Jay Friedman (born April 11, 1939) is an American trombonist who was Principal Trombone with the Chicago Symphony Orchestra for 63 years.

== Early life and education ==
Born in Chicago in 1939, Friedman attended high school in Chicago. Friedman attended Yale University on a scholarship and later majored in composition at Roosevelt University.

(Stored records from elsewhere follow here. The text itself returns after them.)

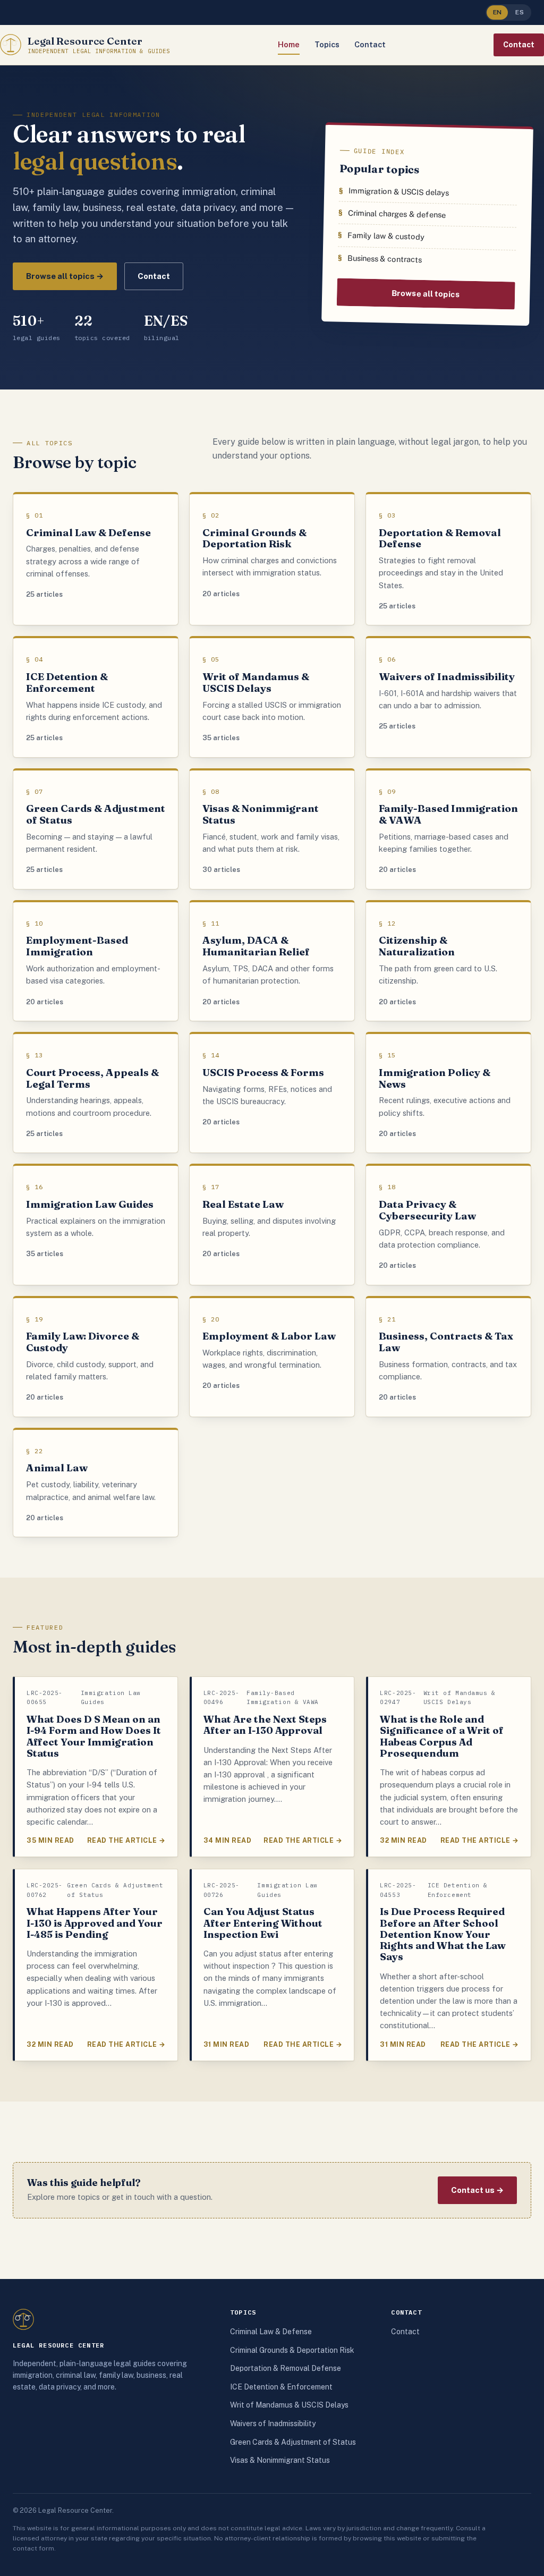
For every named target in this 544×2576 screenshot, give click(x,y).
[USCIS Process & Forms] (272, 1093)
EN (497, 12)
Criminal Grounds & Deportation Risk (292, 2350)
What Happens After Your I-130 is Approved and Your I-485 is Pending (95, 1923)
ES (519, 12)
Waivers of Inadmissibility (273, 2423)
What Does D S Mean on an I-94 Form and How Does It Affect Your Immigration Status (94, 1736)
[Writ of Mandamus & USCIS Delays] (272, 697)
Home (289, 44)
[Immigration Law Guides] (95, 1225)
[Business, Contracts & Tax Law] (448, 1357)
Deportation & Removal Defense (285, 2368)
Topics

== Chicago Symphony Orchestra ==
Friedman was appointed Assistant Principal Trombone by Fritz Reiner and two years later was appointed Principal Trombone by Jean Martinon.
When appointed principal in 1964, he was the youngest brass player to take the first chair in a major orchestra. Prior to joining the Chicago Symphony Orchestra, Friedman was Principal Trombone with the Florida Symphony Orchestra for two years and four years with the Civic Orchestra of Chicago.
On August 15, 2025, the Chicago Symphony Orchestra announced that Friedman would retire in September of the same year, following a 63-year tenure with the orchestra. The Chicago Symphony has honored Friedman with its Theodore Thomas Medallion for Distinguished Service.

== Conductor ==
Friedman has also appeared extensively as a conductor, becoming Music Director of the Symphony of Oak Park and River Forest in 1995, having served as music director of the River Cities Philharmonic, and resident conductor of the Chicago Chamber Orchestra. In 2002, he was named Conductor of the Year by the Illinois Council of Orchestras.

He has appeared as guest conductor of the Chicago Symphony Orchestra, the Orchestra of the Italian Radio (RAI), the Malmö Symphony, the Civic Orchestra of Chicago, and the Santa Cecilia Orchestra of Rome.

== Teacher and educator ==
Friedman is a faculty member of Roosevelt University.